My parents are still alive. My mom is okay, we live in the same house. I haven't personally reached out to my stepdad in three years, he occasionally calls my younger sister to update her on his health.
I have 2 sisters. For the most part, it was just my younger sister and I in the house, and then my older sister moved in later on.
My stepdad was an alcoholic. He had been married twice before meeting my mother, with 3 children that he lost all contact with.
When I was younger, my stepdad was the only person who mattered to me most days. I was a tomboy, who absolutely loved trucks, tractors, getting dirty and just hanging out with dad. His world was always a bit more interesting to me. When I was a preteen, I got to make money at the welding shop he ran. I thought that was pretty cool. But the other side of him, was he very abusive. You could bank on how his fits would go, just by what he was drinking any given night. He'd let the bills pile up all winter, to afford his addiction. When he was in charge of the financials, we suffered a lot. And when he did have money, he was very selfish with it.
He stopped calling me 3 years ago, because every time he would go on a complaining spree about his health, I would suggest seeking recovery. And to be honest, I just don't know what to say to him.

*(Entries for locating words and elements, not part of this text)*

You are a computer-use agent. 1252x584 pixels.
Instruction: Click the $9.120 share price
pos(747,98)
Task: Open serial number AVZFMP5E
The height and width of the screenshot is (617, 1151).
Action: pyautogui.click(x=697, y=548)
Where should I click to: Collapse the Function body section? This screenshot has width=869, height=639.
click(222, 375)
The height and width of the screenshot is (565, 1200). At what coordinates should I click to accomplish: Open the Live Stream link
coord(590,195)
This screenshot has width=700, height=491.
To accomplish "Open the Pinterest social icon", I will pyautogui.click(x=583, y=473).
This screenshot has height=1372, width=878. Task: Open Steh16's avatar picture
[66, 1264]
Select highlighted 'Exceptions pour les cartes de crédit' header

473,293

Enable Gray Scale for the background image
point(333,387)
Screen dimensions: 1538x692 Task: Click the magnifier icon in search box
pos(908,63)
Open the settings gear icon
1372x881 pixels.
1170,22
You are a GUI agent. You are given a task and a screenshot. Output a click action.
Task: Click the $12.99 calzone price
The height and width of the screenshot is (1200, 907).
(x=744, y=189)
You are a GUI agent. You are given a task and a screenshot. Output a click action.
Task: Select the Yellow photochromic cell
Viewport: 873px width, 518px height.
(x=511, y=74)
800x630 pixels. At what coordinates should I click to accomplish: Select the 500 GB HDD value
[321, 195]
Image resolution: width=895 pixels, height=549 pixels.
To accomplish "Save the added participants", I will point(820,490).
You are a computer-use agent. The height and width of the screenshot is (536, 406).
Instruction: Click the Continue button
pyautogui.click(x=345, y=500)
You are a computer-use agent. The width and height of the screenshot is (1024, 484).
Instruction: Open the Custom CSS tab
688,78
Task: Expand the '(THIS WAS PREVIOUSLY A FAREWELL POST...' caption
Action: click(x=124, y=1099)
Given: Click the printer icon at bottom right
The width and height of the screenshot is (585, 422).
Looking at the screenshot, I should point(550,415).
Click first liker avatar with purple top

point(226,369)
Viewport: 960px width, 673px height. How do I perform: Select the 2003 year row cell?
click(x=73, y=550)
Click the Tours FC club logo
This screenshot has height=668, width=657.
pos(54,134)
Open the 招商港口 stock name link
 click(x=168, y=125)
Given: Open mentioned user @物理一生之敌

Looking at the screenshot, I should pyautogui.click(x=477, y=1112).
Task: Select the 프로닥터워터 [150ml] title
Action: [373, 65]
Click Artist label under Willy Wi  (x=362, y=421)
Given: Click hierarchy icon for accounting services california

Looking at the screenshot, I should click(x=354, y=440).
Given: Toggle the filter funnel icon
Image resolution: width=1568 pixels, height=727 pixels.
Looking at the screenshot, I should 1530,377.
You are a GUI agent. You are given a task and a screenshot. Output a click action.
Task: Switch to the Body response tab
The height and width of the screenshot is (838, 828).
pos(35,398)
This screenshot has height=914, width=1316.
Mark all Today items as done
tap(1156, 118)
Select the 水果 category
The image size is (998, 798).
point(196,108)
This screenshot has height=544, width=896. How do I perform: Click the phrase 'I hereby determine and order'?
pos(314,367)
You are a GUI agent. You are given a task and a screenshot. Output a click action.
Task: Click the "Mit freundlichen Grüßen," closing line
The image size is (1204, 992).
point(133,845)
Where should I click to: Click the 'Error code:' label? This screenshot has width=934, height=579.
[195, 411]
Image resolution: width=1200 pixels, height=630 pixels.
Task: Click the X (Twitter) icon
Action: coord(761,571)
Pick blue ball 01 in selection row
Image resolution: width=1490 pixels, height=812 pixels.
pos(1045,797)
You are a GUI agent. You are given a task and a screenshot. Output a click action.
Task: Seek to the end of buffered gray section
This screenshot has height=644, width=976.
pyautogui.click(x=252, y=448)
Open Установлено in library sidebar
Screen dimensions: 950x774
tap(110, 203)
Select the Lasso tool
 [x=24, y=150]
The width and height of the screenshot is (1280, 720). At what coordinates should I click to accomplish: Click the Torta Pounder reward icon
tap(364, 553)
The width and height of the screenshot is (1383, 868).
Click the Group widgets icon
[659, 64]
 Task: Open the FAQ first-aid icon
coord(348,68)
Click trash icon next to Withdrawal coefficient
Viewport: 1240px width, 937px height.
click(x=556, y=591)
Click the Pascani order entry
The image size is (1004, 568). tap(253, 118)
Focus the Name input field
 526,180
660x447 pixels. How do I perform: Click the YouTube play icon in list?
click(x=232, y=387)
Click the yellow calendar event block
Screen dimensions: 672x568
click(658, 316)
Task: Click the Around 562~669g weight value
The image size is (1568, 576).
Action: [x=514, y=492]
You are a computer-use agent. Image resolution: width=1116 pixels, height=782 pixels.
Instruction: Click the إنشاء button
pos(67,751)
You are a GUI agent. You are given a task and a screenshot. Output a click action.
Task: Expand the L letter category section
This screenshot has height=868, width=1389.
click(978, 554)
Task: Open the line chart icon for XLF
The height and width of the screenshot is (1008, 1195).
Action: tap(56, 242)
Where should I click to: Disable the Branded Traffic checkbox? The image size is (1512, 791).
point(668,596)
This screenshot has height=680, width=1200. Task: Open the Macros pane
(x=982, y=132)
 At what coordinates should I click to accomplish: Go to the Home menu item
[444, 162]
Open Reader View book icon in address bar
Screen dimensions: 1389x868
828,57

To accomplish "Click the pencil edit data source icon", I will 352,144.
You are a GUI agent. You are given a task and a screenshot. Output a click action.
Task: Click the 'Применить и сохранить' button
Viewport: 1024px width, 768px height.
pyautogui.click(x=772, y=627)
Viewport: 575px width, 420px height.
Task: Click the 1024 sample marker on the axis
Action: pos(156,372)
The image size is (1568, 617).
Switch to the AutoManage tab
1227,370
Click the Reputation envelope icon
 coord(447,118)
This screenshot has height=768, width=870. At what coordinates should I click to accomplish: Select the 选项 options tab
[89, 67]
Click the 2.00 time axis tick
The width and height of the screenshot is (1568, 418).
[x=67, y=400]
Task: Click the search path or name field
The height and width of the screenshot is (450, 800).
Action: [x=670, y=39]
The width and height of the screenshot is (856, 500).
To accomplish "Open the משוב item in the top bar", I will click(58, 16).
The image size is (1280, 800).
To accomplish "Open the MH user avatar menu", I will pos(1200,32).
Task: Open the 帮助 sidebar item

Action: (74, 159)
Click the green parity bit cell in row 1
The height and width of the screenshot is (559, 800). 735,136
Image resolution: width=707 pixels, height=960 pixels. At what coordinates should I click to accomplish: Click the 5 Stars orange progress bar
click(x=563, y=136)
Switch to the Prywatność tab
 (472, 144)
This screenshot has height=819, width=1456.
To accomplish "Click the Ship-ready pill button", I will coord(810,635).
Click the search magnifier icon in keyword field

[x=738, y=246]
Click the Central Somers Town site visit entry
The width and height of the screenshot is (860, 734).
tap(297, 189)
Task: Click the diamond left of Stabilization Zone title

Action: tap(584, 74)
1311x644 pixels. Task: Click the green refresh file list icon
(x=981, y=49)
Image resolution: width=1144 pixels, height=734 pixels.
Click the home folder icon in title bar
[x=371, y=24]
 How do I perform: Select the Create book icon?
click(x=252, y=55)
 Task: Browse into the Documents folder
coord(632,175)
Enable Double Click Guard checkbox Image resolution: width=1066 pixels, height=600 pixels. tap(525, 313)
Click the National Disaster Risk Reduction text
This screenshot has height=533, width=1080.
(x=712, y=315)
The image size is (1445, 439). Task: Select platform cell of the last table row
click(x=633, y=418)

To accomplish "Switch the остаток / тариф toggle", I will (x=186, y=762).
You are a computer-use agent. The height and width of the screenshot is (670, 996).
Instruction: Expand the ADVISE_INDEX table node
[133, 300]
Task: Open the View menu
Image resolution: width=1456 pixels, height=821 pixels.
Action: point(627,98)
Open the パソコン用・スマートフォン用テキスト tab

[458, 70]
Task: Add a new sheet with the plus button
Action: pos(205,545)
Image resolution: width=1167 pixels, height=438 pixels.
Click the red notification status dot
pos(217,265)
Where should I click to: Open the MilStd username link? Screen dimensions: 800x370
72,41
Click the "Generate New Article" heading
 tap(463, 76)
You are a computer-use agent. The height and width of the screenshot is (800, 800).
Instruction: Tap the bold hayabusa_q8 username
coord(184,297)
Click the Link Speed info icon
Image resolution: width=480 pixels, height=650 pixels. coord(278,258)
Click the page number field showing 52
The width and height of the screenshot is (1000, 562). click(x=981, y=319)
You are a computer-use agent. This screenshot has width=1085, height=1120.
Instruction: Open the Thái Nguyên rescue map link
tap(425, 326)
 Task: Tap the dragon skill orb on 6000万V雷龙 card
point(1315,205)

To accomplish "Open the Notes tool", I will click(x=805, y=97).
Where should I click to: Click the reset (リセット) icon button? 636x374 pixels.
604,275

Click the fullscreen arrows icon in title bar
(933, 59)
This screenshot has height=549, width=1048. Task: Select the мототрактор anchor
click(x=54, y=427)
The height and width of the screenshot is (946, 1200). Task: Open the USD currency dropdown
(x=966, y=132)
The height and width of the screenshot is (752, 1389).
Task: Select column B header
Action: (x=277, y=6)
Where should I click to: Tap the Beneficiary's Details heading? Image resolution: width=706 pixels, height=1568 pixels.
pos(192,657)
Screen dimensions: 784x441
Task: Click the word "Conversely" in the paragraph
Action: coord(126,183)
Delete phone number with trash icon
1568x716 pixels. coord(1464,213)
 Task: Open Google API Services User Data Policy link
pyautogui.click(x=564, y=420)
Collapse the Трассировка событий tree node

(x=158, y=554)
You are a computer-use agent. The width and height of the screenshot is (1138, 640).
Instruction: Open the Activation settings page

For the first 10 years of my life, my mother was a very gentle soul unless she had to fight for one of her friends. I remember her fighting one of her friend's husbands when he raised a fist to the friend. Unfortunately, she never really stuck up for herself in her own relationships. When they picked up and moved thousands of kms away from her family, she started disappearing inside of herself. She would work over the summer to pay off all of the bills formed in the winter. When she was bringing in the money, our needs were met. I did miss her most of my teenage years, even though she was in the other room.
My mother has changed a lot. She's definitely a good grandmother. She speaks to me every day. She's had to deal with some illnesses over the last ten years, but is still holding on. I know she feels lonely and resentful at where life has gotten her, and she's someone who is always complaining. But I'm grateful she isn't checked out anymore.
There's a level of consistency and stability that I have craved all of my life, that I've been able to achieve over the last few years. If I didn't have the life I had, I'm not sure I'd know how to be hungry for it.